Start Data provided

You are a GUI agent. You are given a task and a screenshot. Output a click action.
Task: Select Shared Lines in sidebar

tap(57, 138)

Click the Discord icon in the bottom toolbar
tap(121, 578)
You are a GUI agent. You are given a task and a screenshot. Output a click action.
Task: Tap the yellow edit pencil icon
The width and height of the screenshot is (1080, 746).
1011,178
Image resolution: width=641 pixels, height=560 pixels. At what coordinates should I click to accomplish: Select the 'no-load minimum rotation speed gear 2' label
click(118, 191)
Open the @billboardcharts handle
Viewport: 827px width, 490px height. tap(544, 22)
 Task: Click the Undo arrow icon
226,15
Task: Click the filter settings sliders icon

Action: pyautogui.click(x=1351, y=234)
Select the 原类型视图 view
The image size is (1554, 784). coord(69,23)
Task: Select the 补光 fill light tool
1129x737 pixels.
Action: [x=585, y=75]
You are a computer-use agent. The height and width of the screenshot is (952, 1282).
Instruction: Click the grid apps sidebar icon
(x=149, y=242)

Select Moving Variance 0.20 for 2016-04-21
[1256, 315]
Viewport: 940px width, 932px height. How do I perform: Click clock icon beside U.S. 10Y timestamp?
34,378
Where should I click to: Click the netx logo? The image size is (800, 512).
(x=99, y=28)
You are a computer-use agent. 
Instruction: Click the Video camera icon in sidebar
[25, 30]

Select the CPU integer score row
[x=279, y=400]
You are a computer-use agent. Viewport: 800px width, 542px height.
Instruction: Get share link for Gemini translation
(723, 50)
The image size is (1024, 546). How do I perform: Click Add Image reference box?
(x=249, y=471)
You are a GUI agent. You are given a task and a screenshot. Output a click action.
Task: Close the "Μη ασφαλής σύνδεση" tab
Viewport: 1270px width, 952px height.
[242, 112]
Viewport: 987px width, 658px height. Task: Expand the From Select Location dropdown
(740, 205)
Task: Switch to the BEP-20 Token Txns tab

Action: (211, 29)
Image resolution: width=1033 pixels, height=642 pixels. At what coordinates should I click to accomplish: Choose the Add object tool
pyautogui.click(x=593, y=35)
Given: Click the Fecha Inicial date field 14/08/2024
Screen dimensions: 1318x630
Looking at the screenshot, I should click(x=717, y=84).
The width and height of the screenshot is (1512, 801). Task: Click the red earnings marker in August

End Data provided

■ Aim
Reproduce the lines above verbatim, starting at the line that contains "Image resolution: width=1033" and ending at the last line, with both ends included.

■ Solved problem
Image resolution: width=1033 pixels, height=642 pixels. At what coordinates should I click to accomplish: Choose the Add object tool
pyautogui.click(x=593, y=35)
Given: Click the Fecha Inicial date field 14/08/2024
Screen dimensions: 1318x630
Looking at the screenshot, I should click(x=717, y=84).
The width and height of the screenshot is (1512, 801). Task: Click the red earnings marker in August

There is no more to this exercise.